Black robes, layered and heavy, traced with doctrine sigils that looked like they’d been carved into the fabric instead of sewn. The standard sunburst was there on the chest, but it was half-buried under additional glyph-rings and a crown-shaped seal that hummed against my teeth. Their face was pale in the ward-light, eyes too calm, like they’d already seen the ending and were just here to line up the pieces.
The doctrine mesh over the yard flexed as they walked in.
[HARMONIZATION FIELD: LOCAL DENSITY INCREASE – 8%]
[Parish 7-F Integrity: 61% → 66%]
[CROWN PRIORITY: ESCALATED PRESENCE CONFIRMED]
Echo pressed against the inside of my thoughts, curious.
[New Process Present: CROWN-PROXY]
[Recommendation: MINIMIZE VISIBLE GLITCH BEHAVIOR]
Yeah. Wouldn’t want to spook the nice execution daemon.
“Justiciar Ardan.”
The Inquisitor’s voice was cool and flat, neither obviously male nor female, smoothed to the kind of neutrality that made it hard to imagine them shouting. They stopped a few paces away, close enough that my Timer caught a faint reflection in one of their talismans—a little ghost of my own face, the clamp at my sternum, the doctrine chains at my wrists.
Ardan bowed his head just enough to be respectful without looking like he’d fold.
“Inquisitor.”
Mereth straightened beside him, stiff and tired, tablet clutched tight. The numbers on her glyph-screen pulsed orange against her fingers.

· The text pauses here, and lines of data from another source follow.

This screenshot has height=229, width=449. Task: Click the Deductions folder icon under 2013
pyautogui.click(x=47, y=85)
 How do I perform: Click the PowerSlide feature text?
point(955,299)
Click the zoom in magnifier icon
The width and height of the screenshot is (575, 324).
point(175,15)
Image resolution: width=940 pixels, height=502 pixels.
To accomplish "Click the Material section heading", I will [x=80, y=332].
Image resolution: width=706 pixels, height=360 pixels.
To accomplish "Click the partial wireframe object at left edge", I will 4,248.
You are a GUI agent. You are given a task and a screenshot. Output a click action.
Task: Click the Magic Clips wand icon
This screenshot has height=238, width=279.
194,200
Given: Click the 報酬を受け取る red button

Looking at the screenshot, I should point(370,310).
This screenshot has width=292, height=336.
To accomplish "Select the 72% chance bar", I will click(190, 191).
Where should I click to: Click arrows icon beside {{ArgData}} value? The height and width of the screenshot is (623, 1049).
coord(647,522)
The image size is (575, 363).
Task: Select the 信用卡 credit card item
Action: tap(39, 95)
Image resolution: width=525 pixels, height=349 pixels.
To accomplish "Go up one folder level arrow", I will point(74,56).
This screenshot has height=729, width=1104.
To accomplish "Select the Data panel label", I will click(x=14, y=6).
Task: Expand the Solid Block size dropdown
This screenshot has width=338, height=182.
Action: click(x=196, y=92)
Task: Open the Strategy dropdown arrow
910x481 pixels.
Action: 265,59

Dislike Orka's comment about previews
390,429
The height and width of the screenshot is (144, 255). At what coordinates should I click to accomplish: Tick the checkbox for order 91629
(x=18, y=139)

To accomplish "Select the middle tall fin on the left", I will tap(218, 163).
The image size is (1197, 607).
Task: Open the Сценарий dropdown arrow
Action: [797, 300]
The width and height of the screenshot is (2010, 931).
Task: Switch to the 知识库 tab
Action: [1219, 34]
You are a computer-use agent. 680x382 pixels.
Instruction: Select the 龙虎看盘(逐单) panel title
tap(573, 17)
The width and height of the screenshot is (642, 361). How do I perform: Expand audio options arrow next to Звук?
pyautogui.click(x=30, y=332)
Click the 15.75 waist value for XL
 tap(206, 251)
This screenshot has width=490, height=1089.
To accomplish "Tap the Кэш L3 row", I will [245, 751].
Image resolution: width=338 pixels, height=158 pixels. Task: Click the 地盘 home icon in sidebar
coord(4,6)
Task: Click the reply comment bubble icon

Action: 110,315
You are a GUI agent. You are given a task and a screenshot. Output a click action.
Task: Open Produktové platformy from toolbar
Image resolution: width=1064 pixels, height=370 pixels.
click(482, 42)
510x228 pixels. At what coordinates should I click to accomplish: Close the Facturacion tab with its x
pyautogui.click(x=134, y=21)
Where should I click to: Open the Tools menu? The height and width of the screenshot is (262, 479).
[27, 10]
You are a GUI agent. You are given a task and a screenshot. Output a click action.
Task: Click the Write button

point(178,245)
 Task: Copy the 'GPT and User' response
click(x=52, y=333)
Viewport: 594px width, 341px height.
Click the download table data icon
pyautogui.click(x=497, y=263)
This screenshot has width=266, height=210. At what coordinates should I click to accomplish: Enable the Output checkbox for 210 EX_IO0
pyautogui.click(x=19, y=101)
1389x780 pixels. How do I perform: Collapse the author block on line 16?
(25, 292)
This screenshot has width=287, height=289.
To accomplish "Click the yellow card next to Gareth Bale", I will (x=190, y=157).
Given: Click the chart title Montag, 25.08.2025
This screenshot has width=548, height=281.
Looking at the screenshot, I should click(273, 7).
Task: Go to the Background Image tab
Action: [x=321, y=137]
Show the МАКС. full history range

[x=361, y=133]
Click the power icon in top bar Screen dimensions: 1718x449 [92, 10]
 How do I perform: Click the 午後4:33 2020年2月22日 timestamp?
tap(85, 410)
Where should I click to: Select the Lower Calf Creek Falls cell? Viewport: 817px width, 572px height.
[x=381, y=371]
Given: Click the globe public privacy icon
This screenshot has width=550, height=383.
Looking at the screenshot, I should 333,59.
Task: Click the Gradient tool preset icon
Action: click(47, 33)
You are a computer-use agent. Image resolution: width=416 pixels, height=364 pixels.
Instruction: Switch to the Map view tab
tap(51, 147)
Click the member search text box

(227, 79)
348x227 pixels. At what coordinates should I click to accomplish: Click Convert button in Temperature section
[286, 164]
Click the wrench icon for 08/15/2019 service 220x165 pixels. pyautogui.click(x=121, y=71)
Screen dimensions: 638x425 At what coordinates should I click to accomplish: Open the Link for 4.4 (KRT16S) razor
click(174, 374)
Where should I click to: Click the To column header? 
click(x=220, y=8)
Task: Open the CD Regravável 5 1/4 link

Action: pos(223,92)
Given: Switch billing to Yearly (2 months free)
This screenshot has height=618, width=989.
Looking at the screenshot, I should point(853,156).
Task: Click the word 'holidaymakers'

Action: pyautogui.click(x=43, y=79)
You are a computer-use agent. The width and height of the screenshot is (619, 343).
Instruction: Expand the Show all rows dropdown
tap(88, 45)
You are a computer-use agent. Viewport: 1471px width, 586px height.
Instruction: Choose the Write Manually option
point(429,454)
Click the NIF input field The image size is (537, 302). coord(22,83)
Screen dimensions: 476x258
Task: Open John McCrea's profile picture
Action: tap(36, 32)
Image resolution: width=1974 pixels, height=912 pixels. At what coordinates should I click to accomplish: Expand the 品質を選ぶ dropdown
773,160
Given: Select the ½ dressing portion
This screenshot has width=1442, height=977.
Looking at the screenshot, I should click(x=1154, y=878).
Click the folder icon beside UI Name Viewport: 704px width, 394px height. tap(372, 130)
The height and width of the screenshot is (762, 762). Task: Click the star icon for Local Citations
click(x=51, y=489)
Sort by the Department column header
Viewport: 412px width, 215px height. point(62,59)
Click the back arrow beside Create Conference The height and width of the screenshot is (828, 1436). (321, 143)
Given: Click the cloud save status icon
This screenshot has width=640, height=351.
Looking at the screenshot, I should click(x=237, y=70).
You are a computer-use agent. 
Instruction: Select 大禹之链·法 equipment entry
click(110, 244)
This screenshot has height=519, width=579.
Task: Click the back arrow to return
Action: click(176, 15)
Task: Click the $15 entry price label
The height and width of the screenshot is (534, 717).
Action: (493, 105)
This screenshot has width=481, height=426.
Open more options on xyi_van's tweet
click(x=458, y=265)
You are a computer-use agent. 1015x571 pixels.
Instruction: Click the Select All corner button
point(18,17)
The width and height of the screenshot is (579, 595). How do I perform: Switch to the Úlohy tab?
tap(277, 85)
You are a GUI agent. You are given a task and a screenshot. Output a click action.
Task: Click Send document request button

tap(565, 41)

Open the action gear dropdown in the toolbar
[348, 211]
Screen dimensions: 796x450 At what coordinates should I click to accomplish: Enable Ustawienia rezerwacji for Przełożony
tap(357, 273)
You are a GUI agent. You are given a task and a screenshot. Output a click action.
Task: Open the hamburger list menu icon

She didn’t speak. Smart. Inquisitors weren’t people you interrupted unless you wanted your career audited out of existence.
“You have an anomaly,” the Inquisitor said. Their gaze drifted past Ardan and settled on me, not moving to the chains or the clamp or the Timer. Straight to the eyes. “Multiple, in fact. Let us start with the central one.”
They took one more step forward and stopped within arm’s reach, like we were about to shake hands.
“Subject Rael Ard—”
The word fuzzed.
Clipped mid-syllable.
For a fraction of a heartbeat, reality did the same thing the doctrine pillar had done: stuttered, dropped a frame, came back.
[BRIDGE CHANNEL: MICRO-GLITCH]
[Cause: NOMINAL NAME RESOLUTION INTERFERENCE]
[Source: ECHO – PASSIVE COUNTERMEASURES]
Echo purred like a cat caught claw-scratching the Crown’s wallpaper.
[Just a reflex]
The Inquisitor’s eyes narrowed a hair’s breadth. Not enough that anyone but a Timer-tainted paranoiac would detect it, but I’d been watching doctrine faces for a while now.
“Subject,” they said instead. “Node R-01.”
Better. Cleaner. Easier to file when you cut off the human name.
“I’m flattered the Crown sent one of you in person,” I said. “Was the broadcast not enough?”
Mereth’s fingers tensed around her tablet. Ardan didn’t move.
The Inquisitor studied me like a craftsman assessing damaged goods.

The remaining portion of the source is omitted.